1—Field of the Invention
The present invention relates to voice teleconferences, in particular telephone conference calls, set up between at least two groups of remote participants.
It relates more particularly to recognizing the voice of a contributor during a teleconference independently of the content of their contribution in order for the other participants in the teleconference to identify the contributor. In other words, it is a question of answering the following question during a teleconference: “Which participant is speaking or has just spoken among all the participants ?”.
2—Description of the Prior Art
Voice identification, also known as speaker indexing, consisting of recognizing the identity of a speaker in a signal comprising mixed speech channels of several participants is disclosed in the paper “REAL TIME SPEAKER INDEXING BASED ON SUBSPACE METHOD—APPLICATION TO TV NEWS ARTICLES AND DEBATE” by M. Nishida and Y. Ariki, Labs—5th ICSLP, Sydney, Australia, December 1998.
According to the above paper, a reference voice model is created for each speaker beforehand. Then, to recognize the voice of a speaker, for example the voice of a participant in a televised debate, the signal of the mixed channels relating to the voices of the participants is divided periodically into voice sections. The distances between each voice section and the voice models are compared and only the lowest distance is selected, provided that it is higher than a threshold. The speaker corresponding to the shortest distance is therefore identified as the contributor for the voice section concerned.
However, in the configuration described in the aforementioned paper, a contributor can be recognized only in mixed voices coming from only a small number of persons who are physically close together. As the number of participants increases, the performance of this contributor identification method deteriorates.
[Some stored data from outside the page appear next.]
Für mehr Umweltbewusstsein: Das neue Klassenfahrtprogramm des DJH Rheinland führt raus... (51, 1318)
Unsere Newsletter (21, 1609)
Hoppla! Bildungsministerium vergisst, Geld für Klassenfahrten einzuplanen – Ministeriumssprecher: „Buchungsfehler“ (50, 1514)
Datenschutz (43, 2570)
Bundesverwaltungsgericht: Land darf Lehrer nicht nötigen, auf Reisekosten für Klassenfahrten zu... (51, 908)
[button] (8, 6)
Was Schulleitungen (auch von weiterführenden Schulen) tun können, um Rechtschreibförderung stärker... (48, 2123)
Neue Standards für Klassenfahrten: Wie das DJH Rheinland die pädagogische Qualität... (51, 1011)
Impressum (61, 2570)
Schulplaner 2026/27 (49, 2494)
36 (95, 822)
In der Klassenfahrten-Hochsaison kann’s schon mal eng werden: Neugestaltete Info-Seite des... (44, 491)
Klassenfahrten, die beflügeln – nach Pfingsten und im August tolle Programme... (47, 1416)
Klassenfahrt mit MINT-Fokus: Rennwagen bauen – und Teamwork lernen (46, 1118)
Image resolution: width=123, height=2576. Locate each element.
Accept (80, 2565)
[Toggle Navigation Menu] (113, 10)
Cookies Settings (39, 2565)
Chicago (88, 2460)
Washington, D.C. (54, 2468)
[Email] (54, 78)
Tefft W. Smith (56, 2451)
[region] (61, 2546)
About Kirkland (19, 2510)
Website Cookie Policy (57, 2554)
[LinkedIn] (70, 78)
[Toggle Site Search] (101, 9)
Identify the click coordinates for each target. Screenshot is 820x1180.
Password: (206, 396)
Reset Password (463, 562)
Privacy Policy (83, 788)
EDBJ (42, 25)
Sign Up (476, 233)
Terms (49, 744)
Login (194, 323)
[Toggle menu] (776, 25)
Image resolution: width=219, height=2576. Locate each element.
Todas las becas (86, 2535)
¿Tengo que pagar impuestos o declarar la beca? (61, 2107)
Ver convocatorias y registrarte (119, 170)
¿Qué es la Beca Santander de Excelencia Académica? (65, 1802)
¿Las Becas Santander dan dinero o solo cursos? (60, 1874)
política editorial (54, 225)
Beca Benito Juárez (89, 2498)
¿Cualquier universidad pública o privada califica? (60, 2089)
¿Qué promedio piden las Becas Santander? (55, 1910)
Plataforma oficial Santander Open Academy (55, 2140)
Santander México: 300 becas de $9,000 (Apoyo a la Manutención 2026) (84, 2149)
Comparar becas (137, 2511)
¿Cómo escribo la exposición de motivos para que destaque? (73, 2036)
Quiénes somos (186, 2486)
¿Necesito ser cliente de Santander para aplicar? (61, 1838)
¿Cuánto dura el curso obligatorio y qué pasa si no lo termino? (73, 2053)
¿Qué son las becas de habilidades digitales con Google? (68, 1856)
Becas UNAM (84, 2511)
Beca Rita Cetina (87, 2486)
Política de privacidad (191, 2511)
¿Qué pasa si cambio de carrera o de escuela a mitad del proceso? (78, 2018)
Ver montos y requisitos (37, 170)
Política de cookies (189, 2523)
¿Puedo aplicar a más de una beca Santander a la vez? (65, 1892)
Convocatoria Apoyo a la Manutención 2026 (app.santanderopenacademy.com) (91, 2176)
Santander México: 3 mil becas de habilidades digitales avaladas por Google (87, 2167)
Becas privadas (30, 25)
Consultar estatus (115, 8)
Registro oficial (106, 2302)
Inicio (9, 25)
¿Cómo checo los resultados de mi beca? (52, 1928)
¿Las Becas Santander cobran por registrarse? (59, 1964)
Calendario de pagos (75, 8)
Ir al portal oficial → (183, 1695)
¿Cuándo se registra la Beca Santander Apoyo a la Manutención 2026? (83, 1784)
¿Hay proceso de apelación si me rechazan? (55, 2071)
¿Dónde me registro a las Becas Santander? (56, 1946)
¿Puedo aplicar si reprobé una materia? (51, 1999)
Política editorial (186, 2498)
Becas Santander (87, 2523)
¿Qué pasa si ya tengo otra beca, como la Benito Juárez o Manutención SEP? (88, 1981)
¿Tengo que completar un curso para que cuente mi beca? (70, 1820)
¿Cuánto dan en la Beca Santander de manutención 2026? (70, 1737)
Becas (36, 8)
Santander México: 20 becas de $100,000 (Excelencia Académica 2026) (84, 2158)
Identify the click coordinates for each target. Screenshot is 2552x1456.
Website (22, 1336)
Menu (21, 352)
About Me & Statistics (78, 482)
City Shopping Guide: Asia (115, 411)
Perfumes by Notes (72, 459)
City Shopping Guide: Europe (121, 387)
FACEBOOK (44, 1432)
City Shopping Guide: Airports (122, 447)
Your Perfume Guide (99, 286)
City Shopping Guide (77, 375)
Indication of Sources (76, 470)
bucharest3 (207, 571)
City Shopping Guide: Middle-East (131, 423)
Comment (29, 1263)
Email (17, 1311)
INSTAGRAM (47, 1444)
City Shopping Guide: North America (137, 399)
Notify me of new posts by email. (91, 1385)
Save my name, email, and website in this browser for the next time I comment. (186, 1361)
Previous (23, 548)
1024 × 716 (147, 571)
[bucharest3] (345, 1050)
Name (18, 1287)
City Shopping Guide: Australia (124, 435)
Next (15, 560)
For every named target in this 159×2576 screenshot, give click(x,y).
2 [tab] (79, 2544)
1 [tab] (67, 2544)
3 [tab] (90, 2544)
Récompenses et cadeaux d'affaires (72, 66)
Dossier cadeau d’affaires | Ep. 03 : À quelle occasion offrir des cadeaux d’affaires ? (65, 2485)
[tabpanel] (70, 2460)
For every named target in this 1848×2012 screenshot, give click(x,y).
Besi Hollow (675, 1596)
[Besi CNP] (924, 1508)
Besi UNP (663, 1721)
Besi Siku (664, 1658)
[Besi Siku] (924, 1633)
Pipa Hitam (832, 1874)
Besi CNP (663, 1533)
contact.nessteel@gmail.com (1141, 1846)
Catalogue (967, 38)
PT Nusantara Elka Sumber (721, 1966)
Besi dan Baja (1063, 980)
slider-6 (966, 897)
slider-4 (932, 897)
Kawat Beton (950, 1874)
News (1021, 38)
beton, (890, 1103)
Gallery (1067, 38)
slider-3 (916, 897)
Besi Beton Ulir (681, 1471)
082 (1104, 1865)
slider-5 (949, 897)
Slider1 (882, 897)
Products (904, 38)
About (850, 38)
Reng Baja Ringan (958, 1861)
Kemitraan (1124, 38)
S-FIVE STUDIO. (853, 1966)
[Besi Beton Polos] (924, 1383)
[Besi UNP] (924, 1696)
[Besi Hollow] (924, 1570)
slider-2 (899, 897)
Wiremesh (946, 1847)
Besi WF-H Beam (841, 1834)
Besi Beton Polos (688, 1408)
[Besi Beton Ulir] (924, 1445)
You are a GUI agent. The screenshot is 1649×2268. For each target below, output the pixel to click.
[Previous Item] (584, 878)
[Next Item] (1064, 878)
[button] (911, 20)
U.S. Pat. No. 5,668,863 describes a system for recording and reproducing an audio conference where the participants gather at telephones beforehand, with one participant per telephone. The system records beforehand audio data blocks each approximately 4 seconds in duration, in order to be able to identify the speakers and add them to a list of speakers if this has not already been done. To identify a speaker during subsequent reproduction of the audioconference, and not immediately, in real time, during the conference, i.e. to identify a participant who is actually speaking, the system identifies the source of the speech, to be more precise the line interface in the system that serves the telephone of the participant, in order to transmit the spoken name of the participant.
The above audio conference recording and playback system does not distinguish between the voices of several participants grouped at the same telephone or telephone terminal and is used after recording the audioconference, and thus with no identification of contributor during the audioconference.